For the simulated package regression tests it should be very light.
It's bare C, the only "expensive" (from a system perspective) element
is the timer, which we ask for a 1ms tick.  However, this is a virtual
timer (1ms of scheduled run-time, not a hard 1ms), so it should scale
fine with system load.

For the automatic hardware loading and regression tests, there is a
physical element to it.  We'll host that here at runtime on behalf of
the project to start, and then as we grow, we can re-evaluate (for
example, if a big co with lots of space joined the project, we'd
happily migrate to their facility. :-)   We don't yet have the ability
to do this though, so its speculative at the moment.

>> Prior to release, we'll have to decide whether we want to start with
>> just a single big package repository or break it up into smaller
>> multiple nests.  I imagine we'll start with one big one, and then as
>> the code base grows, tease out the package repositories into distinct
>> sets of functionality (that probably makes sense to test together as
>> well.)
> I suppose my curiosity is exactly that. Most linux distros tend to
> have repo per package, though they migrated to that from a SVN tree.
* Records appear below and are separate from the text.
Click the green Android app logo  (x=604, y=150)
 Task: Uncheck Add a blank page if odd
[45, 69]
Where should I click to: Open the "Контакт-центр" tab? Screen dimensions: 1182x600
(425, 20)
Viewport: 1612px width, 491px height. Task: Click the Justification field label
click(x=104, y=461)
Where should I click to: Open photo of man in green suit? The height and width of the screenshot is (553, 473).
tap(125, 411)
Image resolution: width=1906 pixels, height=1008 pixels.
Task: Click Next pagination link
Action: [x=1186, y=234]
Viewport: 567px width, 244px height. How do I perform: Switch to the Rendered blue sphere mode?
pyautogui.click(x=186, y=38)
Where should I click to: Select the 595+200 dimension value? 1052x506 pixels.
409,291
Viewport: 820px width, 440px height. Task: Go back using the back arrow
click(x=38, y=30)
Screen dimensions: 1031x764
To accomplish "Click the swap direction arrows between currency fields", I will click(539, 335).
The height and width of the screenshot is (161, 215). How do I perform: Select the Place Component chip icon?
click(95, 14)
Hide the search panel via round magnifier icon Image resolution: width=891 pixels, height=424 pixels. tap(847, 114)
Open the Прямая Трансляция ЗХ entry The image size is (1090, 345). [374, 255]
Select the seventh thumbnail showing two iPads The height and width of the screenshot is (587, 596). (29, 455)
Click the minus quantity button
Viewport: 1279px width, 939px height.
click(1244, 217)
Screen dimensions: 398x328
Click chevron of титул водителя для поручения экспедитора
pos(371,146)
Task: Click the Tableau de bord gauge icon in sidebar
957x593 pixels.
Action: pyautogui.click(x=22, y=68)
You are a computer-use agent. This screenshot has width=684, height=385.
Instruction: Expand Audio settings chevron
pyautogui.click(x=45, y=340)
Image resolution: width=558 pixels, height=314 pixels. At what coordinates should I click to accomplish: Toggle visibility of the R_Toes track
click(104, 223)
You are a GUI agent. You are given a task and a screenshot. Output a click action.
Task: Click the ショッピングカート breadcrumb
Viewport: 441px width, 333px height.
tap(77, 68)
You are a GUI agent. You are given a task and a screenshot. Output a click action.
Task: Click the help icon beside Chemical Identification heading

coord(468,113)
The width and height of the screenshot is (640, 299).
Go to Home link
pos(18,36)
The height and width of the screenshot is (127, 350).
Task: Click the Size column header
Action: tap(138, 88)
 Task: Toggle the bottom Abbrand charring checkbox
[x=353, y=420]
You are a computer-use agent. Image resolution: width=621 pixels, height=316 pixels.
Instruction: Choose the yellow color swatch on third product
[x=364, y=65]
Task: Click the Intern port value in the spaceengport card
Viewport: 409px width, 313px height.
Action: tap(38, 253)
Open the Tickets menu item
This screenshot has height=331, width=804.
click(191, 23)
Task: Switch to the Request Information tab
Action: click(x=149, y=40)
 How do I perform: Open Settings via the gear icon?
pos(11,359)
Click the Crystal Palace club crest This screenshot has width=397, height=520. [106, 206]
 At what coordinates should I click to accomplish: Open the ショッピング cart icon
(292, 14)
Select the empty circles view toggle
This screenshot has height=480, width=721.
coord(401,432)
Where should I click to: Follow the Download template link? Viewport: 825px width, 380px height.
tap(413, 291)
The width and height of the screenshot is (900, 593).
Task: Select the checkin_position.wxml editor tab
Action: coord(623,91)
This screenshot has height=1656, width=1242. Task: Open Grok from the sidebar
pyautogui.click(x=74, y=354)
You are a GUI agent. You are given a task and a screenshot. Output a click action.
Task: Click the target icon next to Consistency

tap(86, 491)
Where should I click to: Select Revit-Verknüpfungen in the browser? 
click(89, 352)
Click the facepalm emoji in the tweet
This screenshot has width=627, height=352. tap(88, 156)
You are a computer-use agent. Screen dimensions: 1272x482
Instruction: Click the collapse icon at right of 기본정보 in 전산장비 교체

Indeed.  We started out with git subtrees and one repo per-package,
and it was an unholy nightmare.

We modified the package manager so it can pull packages directly from
a remote nest, removing the need to unbundle them first.  This allows
us to have a single git repo for all the packages.  So I imagine over
time this we'll organize it into a set of nests, that contain "groups"
of packages that want to be together.  So bluetooth connected devices
might have their own nest, and industrial devices might have their own
nest.  But I think that's 12-mos down the road, at least.  For now,
having everything in a single nest makes it easy to evolve and test
the code together, and doesn't give us a significant drawback in terms
of maintainability.  Users can just pull the packages they want from
the nest.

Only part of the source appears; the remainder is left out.